The system is capable of discriminating (распознавание) between tool wear, tool breakage, collision and missing tool. Tool wear is sensed by monitoring the relatively changes between the three cutting-force components. A new tool signifies a relative wear index of 100%, and a worn out tool signifies an index of 0%. The relative change in tool wear can be pre-set (установить заранее) by the operator, that means that various wear magnitudes of the tool can be used.

Tool breakage is sensed by using advanced pattern recognition of changes in the cutting force. This is done by simultaneously comparing the cutting force to stored cutting force patterns. Several different patterns are stored in the system, each signifying a different tool breakage event, or typical patterns for different tool materials or work materials. Standard installation of 16 different patterns are made, but customer (заказчик) design of new patterns is possible. As soon as a pattern is recognized, an alarm indicating tool breakage is activated.

The collision detection will activate the alarm when the cutting force exceeds a pre-set value.
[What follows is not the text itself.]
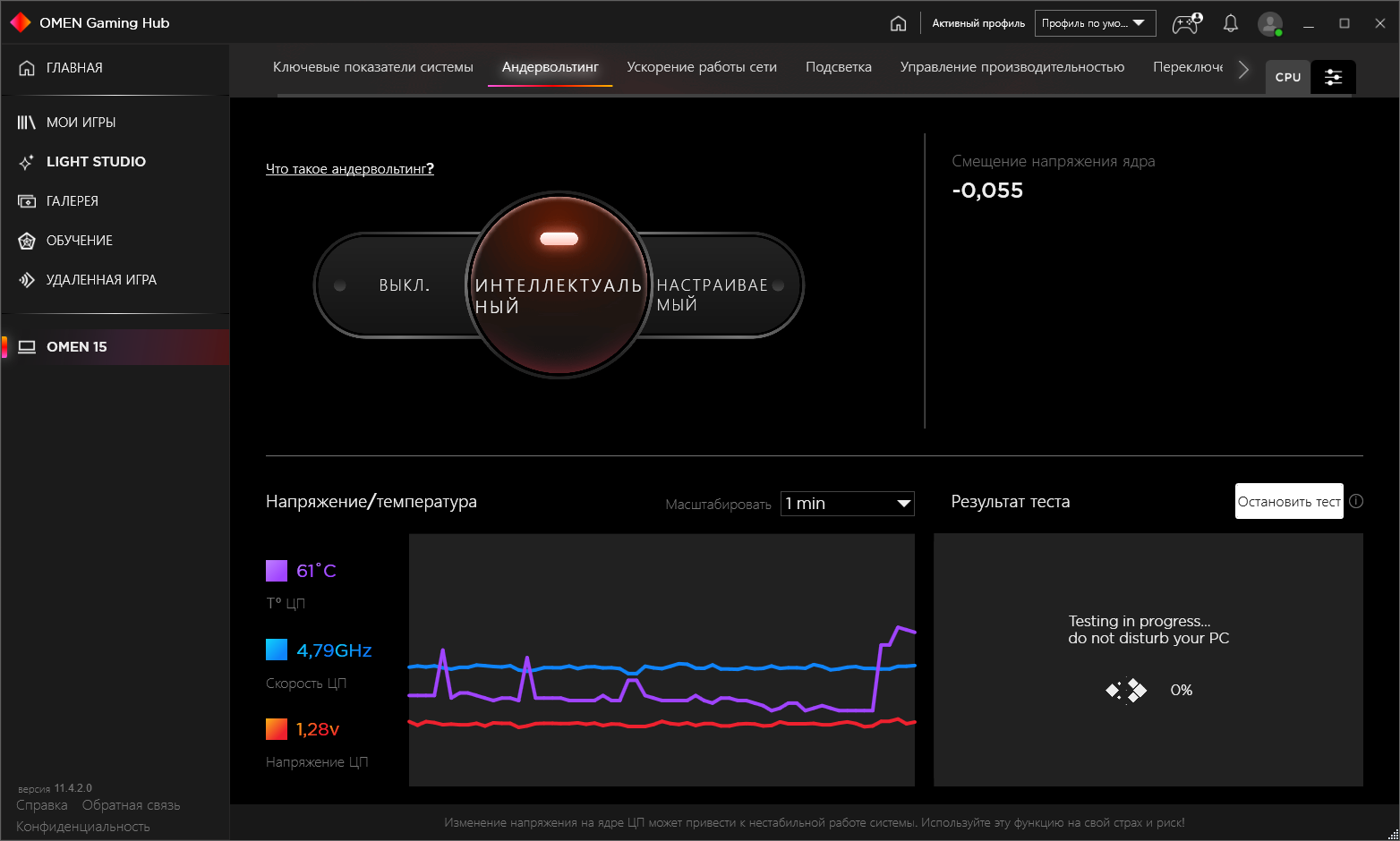Switch to Ускорение работы сети tab

pyautogui.click(x=702, y=67)
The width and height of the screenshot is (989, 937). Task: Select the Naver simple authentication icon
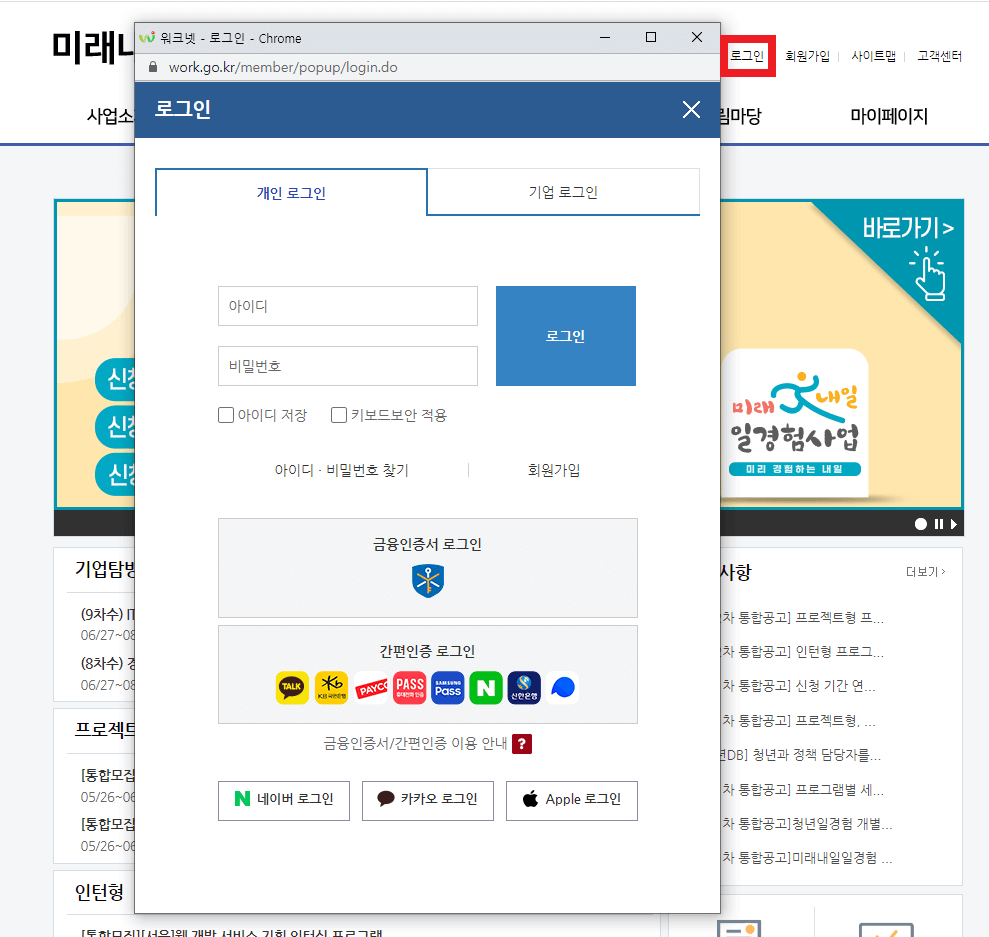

In order not to generate false alarms arising from sudden high and very short cutting-force levels, a collision time delay may be pre-set. As soon as the force level has exceeded the force limit for a time period longer than this collision delay, an alarm signal will be sent to the emergency shutdown of the CNC system. The response times of the monitoring system are fast enough to allow for this check without any serious damage.

Cutting tests performed at KTH, Sweden, have shown that the Montronix system is able to detect tool wear and tool breakage with extremely good reliability.